---- SUPPLIED RECORDS

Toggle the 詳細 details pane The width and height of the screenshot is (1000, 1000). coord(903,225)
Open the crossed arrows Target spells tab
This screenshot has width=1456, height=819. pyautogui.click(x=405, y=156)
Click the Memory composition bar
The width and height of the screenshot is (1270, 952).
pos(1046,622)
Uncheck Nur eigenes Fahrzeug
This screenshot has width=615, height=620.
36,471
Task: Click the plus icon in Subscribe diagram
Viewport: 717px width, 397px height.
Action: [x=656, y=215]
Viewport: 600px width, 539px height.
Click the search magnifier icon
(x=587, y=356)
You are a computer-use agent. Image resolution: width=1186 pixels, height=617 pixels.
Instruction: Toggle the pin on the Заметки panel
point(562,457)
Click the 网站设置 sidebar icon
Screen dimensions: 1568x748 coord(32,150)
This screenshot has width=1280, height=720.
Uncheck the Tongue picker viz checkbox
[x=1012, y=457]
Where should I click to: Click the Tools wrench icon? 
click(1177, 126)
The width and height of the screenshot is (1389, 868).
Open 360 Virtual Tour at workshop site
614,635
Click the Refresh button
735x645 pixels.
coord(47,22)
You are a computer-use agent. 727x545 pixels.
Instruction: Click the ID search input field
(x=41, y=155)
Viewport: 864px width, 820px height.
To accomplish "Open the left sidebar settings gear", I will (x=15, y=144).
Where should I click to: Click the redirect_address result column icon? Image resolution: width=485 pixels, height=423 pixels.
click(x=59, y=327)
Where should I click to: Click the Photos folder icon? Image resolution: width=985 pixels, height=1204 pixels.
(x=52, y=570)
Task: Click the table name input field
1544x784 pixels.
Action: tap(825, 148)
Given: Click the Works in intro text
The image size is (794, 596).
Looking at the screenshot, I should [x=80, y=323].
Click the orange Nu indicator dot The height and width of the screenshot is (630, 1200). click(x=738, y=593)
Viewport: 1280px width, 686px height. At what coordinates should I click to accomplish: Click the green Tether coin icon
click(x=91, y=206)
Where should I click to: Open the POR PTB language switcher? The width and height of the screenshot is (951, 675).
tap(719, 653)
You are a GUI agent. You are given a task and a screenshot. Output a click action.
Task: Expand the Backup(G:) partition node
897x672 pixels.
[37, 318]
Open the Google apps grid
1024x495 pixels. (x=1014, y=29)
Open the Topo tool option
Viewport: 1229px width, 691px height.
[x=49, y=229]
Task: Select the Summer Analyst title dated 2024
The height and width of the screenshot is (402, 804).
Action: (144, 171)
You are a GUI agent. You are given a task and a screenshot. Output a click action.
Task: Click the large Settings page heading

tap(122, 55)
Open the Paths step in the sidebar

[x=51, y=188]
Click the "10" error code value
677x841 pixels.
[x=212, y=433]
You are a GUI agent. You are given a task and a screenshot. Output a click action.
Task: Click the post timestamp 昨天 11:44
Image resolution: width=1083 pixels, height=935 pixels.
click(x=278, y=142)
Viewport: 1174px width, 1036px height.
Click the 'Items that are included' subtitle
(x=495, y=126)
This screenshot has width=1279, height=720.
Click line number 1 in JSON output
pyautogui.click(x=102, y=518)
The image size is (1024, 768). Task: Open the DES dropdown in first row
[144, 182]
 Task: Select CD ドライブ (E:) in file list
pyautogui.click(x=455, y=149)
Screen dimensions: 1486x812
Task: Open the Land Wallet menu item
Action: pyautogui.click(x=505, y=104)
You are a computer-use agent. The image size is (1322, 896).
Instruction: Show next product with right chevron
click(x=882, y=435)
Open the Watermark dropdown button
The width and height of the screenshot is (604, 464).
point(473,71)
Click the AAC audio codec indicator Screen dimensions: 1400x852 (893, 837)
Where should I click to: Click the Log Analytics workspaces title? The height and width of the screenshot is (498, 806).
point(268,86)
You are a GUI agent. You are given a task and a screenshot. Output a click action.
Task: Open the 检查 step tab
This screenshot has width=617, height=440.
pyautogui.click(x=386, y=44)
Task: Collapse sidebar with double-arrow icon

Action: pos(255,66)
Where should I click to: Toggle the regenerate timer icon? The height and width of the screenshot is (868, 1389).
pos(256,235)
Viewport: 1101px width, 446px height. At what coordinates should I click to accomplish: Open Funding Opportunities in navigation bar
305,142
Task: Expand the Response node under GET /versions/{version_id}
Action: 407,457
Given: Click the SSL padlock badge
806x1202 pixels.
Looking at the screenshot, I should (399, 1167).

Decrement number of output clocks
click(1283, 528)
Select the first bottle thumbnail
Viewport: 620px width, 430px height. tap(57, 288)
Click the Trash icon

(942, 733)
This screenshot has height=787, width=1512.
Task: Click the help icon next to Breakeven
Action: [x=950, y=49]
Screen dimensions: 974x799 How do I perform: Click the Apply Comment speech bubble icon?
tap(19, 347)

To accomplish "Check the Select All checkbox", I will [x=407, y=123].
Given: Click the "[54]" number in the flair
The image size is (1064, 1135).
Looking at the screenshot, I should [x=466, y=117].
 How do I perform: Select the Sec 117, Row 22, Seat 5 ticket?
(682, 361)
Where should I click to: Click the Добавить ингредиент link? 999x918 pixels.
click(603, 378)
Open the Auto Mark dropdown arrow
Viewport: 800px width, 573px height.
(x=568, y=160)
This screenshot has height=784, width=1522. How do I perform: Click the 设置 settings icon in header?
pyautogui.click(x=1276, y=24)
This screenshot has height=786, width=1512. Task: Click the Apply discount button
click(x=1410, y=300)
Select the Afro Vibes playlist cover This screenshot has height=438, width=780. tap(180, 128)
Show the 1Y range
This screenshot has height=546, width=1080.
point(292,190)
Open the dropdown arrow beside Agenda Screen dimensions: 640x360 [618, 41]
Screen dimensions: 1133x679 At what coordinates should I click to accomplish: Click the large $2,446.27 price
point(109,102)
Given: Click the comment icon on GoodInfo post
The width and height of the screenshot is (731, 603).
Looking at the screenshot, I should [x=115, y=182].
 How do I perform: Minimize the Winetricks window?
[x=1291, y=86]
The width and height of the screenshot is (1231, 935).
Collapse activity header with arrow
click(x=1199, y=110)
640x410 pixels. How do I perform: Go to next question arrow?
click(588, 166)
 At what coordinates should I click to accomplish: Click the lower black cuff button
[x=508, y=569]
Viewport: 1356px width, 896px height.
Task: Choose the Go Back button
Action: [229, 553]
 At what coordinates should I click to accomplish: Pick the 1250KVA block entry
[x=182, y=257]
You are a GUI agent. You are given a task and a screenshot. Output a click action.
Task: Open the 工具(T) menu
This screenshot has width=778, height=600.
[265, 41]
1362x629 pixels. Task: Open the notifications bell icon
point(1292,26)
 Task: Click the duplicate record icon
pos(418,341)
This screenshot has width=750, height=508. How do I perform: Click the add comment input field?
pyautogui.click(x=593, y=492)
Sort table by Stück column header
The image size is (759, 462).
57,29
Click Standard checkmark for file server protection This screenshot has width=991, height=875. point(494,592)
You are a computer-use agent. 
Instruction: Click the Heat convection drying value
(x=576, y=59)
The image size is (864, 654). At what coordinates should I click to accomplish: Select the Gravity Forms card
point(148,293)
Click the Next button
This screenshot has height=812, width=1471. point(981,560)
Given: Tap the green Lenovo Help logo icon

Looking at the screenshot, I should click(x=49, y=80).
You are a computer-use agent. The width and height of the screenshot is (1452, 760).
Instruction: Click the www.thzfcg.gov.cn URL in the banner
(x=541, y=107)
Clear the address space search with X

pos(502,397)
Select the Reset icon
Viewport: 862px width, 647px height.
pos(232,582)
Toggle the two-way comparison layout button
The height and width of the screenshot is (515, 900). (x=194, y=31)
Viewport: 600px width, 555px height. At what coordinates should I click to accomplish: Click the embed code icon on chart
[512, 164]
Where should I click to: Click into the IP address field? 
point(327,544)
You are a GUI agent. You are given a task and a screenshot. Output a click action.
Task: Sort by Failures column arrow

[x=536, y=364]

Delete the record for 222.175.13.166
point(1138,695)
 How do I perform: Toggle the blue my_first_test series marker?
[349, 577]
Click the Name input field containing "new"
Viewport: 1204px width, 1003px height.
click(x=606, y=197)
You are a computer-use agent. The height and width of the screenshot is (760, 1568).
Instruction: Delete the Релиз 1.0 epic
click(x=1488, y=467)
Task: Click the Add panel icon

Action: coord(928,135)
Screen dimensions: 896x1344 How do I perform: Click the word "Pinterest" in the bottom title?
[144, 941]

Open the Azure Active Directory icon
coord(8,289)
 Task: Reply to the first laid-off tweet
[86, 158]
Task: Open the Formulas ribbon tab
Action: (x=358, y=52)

--------

Could you copy every line from the records that has "post" in it?

Task: Click the post timestamp 昨天 11:44
Given: Click the comment icon on GoodInfo post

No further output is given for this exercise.